EXERCISE: Transcribe only what runs from the line containing "You are a GUI" through the final line below, exactly, and leave every picture out.

GIVEN DATA:
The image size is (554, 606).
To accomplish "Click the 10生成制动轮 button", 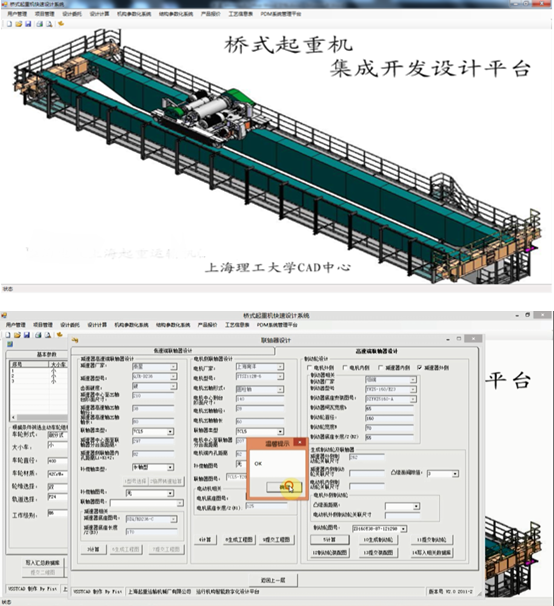I will tap(378, 540).
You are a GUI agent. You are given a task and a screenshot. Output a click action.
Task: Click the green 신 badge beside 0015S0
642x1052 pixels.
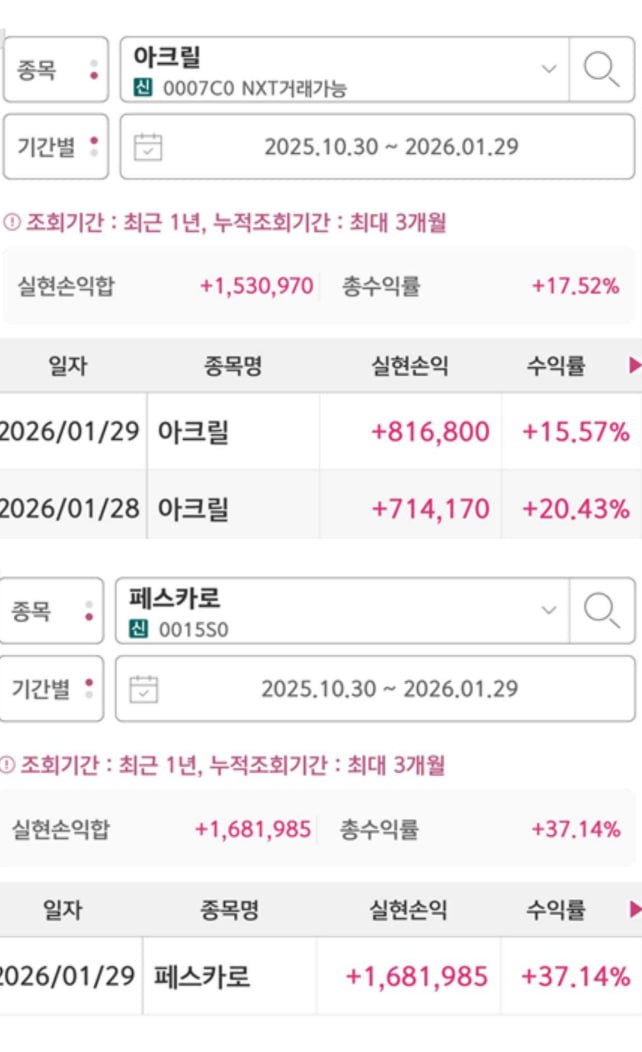pos(139,630)
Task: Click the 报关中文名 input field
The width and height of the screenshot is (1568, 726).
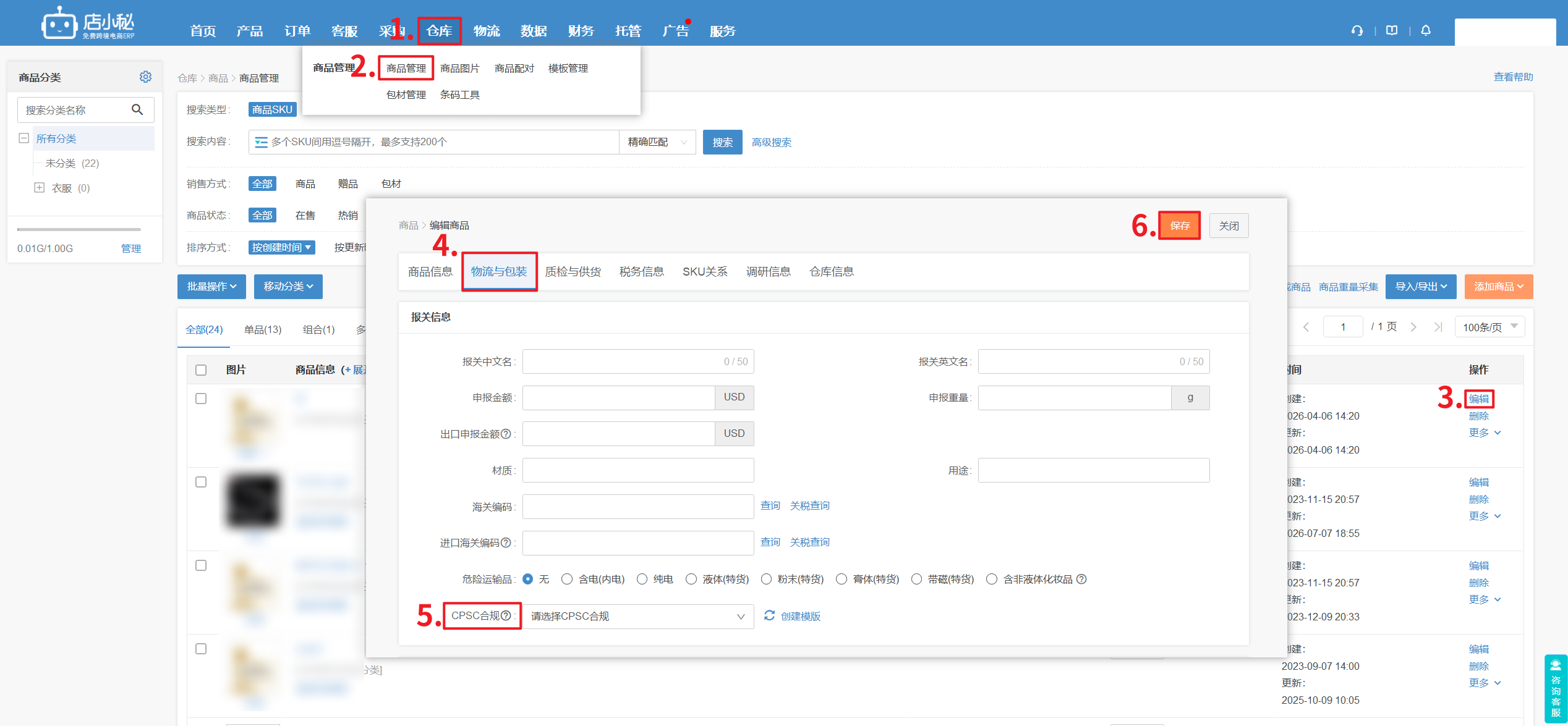Action: [x=638, y=361]
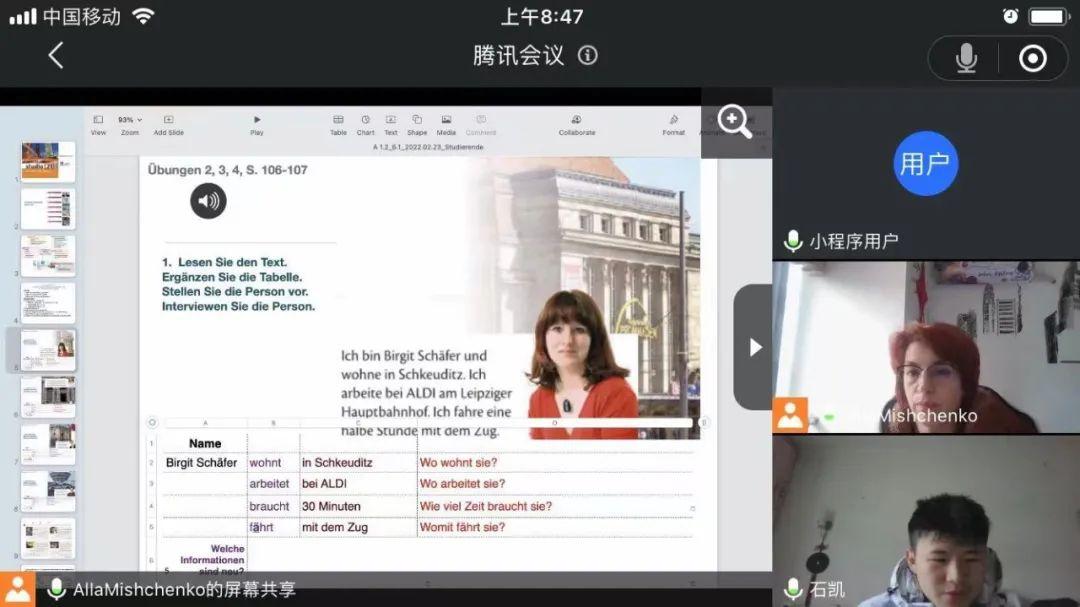Click Add Slide in the toolbar
Viewport: 1080px width, 607px height.
click(168, 124)
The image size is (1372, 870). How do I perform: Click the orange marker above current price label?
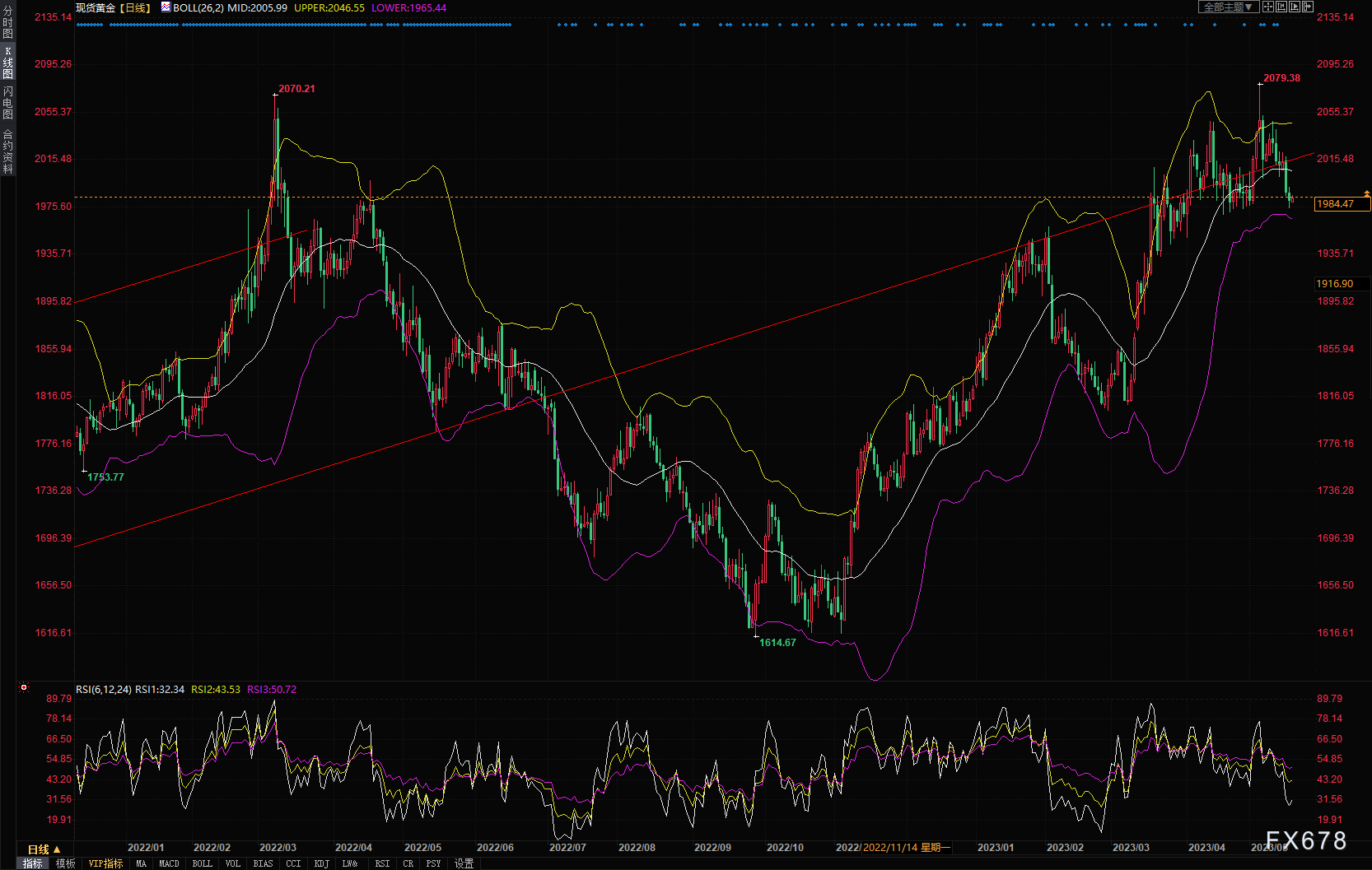coord(1367,193)
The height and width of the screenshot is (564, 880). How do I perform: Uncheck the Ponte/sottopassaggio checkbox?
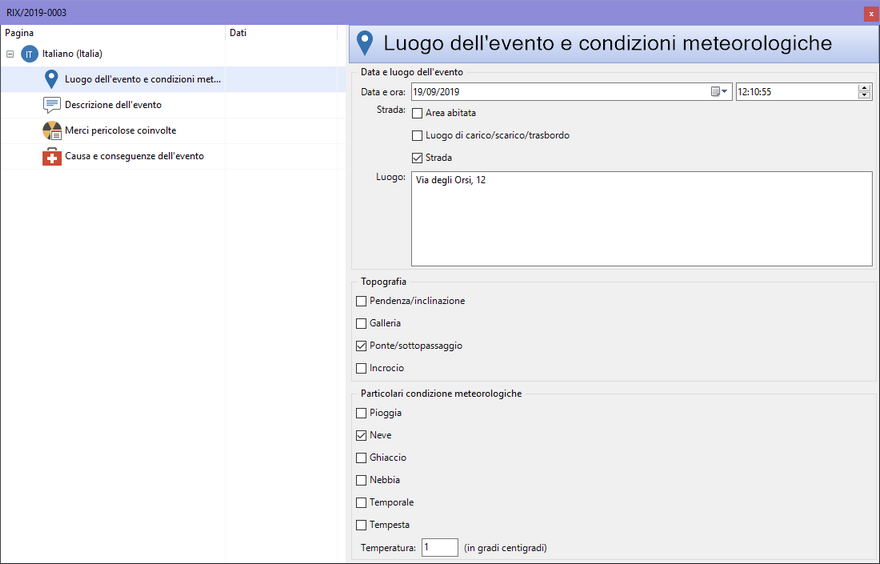[x=361, y=346]
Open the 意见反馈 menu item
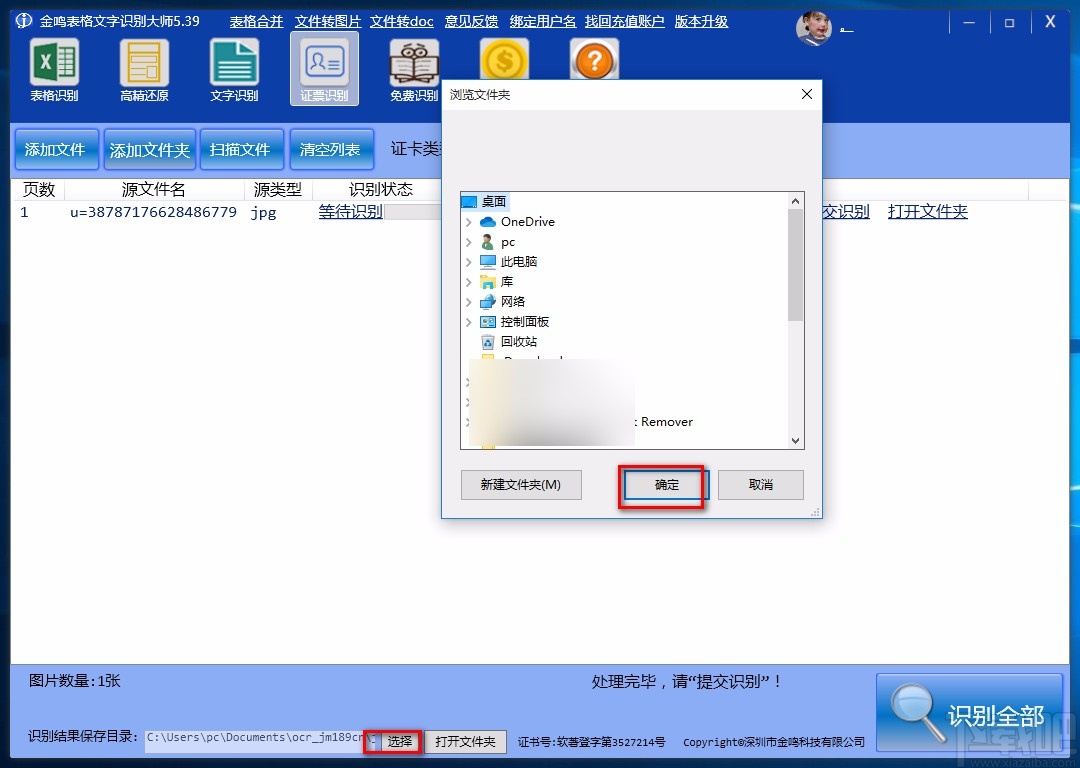1080x768 pixels. coord(471,21)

EXERCISE OUTPUT:
You are a GUI agent. You are given a task and a screenshot. Output a click action.
Task: Click the green 신 badge beside 0015S0
642x1052 pixels.
pos(139,630)
Task: Click the 报关中文名 input field
The width and height of the screenshot is (1568, 726).
Action: [x=638, y=361]
Click Add Slide in the toolbar
Viewport: 1080px width, 607px height.
click(168, 124)
The image size is (1372, 870). How do I perform: Click the orange marker above current price label?
coord(1367,193)
The height and width of the screenshot is (564, 880). How do I perform: Uncheck the Ponte/sottopassaggio checkbox?
[x=361, y=346]
Open the 意见反馈 menu item
1080x768 pixels. coord(471,21)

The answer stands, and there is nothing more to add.